Job growth has slowed this year, from a monthly average of 540,000 from January through March, to 289,000 in the three months that ended in October. But that pace is still strong — much more than the Fed would like. Powell noted in his speech Wednesday that the economy requires only about 100,000 added jobs a month to keep pace with population growth.

Any hiring above that level means that demand for workers is outpacing supply and that the job market is still running hot, said David Wilcox, a former Fed economist who is now at Bloomberg Economics and the Peterson Institute for International Economics.

Economists surveyed by data provider FactSet have predicted that employers added 200,000 jobs last month. That would amount to the lowest total since December 2020 yet would still represent a solid gain. The unemployment rate is expected to stay at 3.7%, near a half-century low.

The U.S. economy continues to show signs of surprising resilience 18 months after inflation first rocketed toward its highest levels in 40 years as the economy roared out of the pandemic recession. In response, the Fed has raised interest rates relentlessly higher.

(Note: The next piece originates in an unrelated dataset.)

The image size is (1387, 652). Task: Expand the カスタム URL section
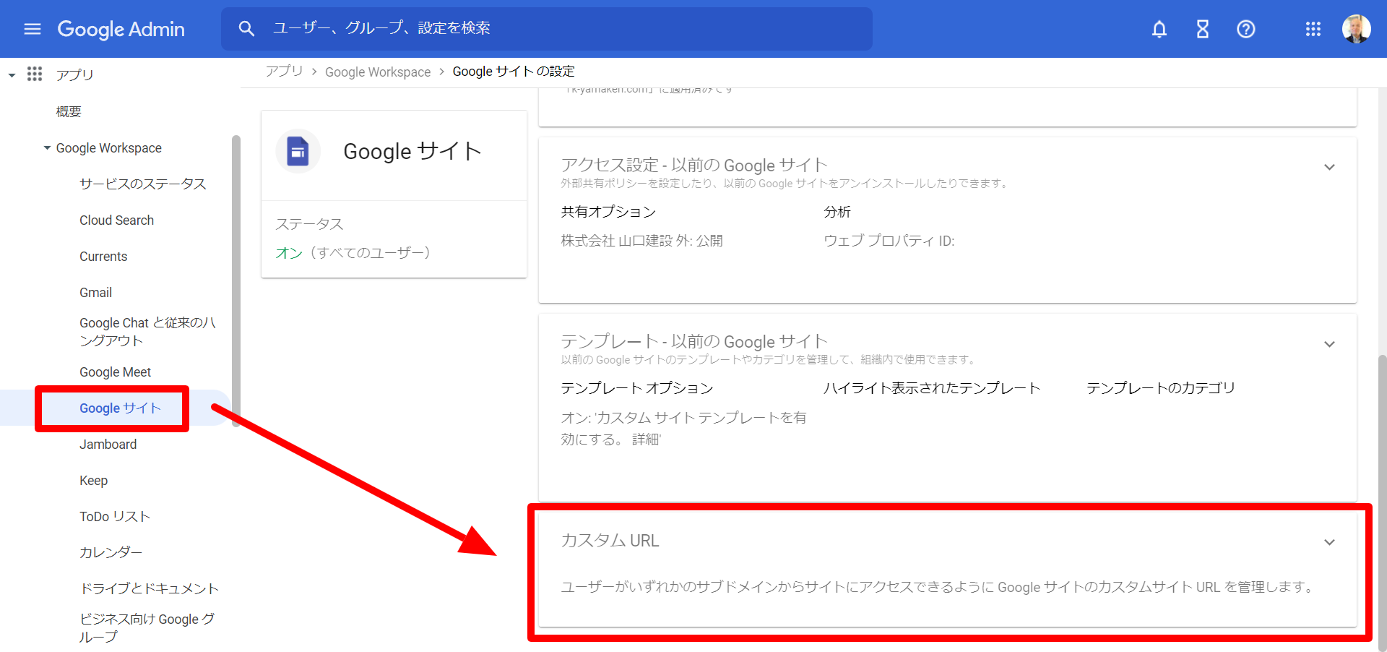(x=1330, y=541)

Last quarter, the economy expanded at a brisk 2.9% annual rate after having shrunk in the first six months of the year. Consumer spending picked up, and a spike in exports helped boost growth.

Americans kept increasing their spending in October — even after accounting for inflation — the government reported Thursday. Consumers stepped up their purchases of cars, restaurant meals and other services.

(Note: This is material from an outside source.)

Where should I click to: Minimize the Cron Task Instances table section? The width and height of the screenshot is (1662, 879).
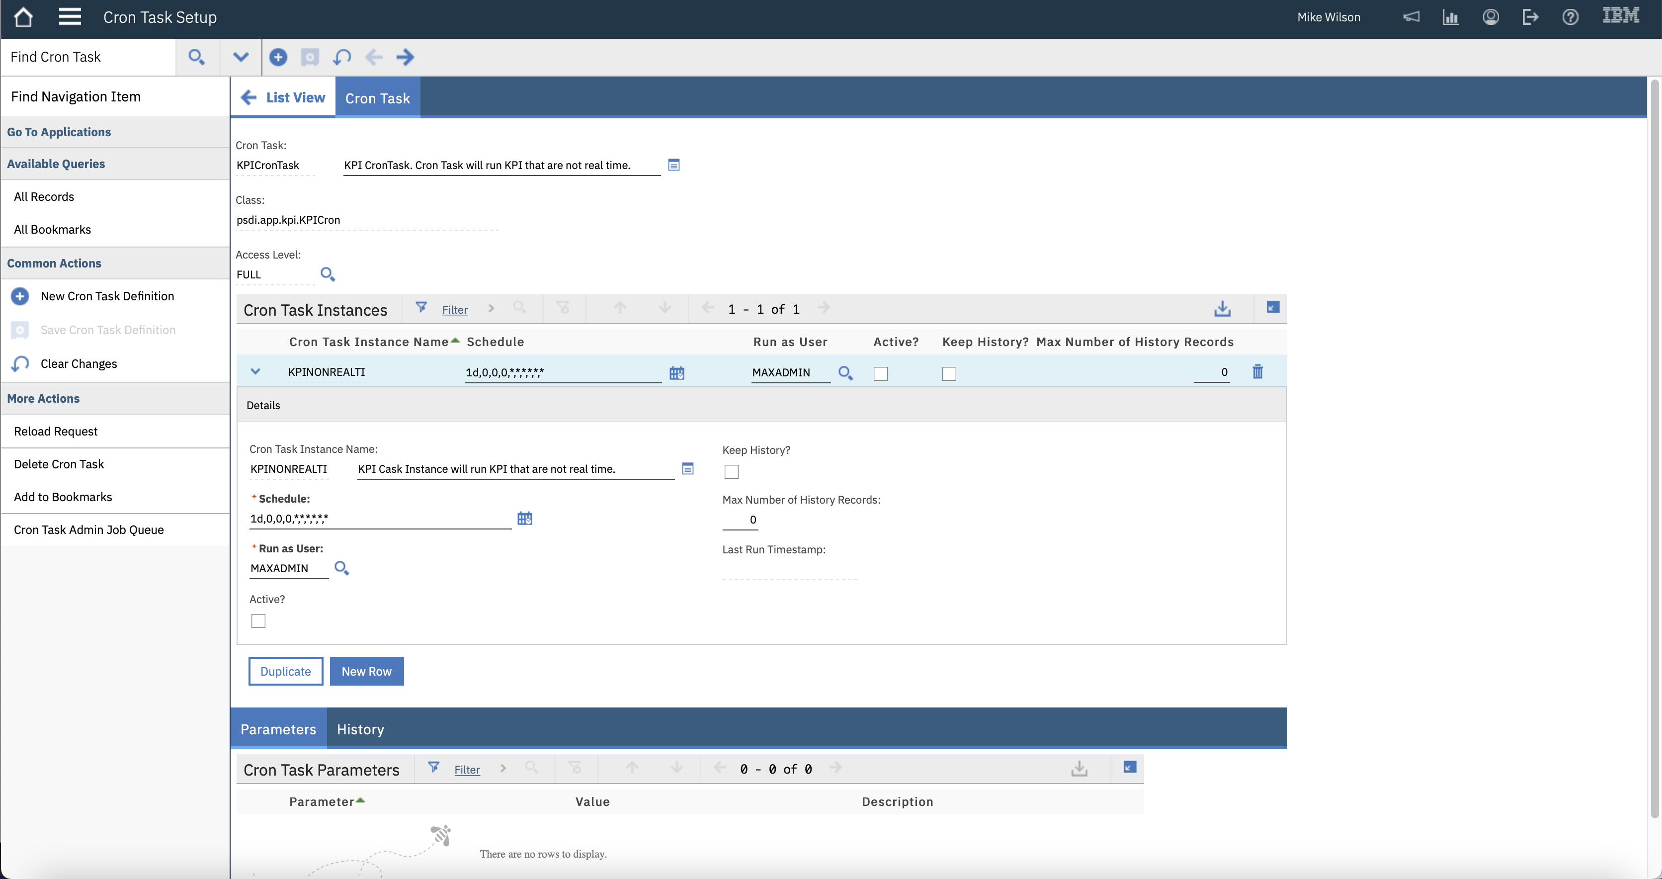(1272, 308)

Although steady hiring and rising wages are fueling more spending, Americans are also turning increasingly to credit cards to keep up with higher prices. Many are also digging into savings, a trend that cannot continue indefinitely.

Other signs of weakness have sparked concerns about a likely recession next year, in part because many fear that the Fed’s surging rate hikes will end up derailing the economy. Particularly in the technology, media and retail industries, a rising number of companies have made high-profile layoff announcements.

In addition to job cuts from tech behemoths like Amazon, Meta and Twitter, smaller companies — including DoorDash, the real estate firm Redfin and the retailers Best Buy and the Gap — have said they will lay off workers.

And in November, a measure of factory activity dropped to a level that suggested that the manufacturing sector is contracting for the first time since May 2020.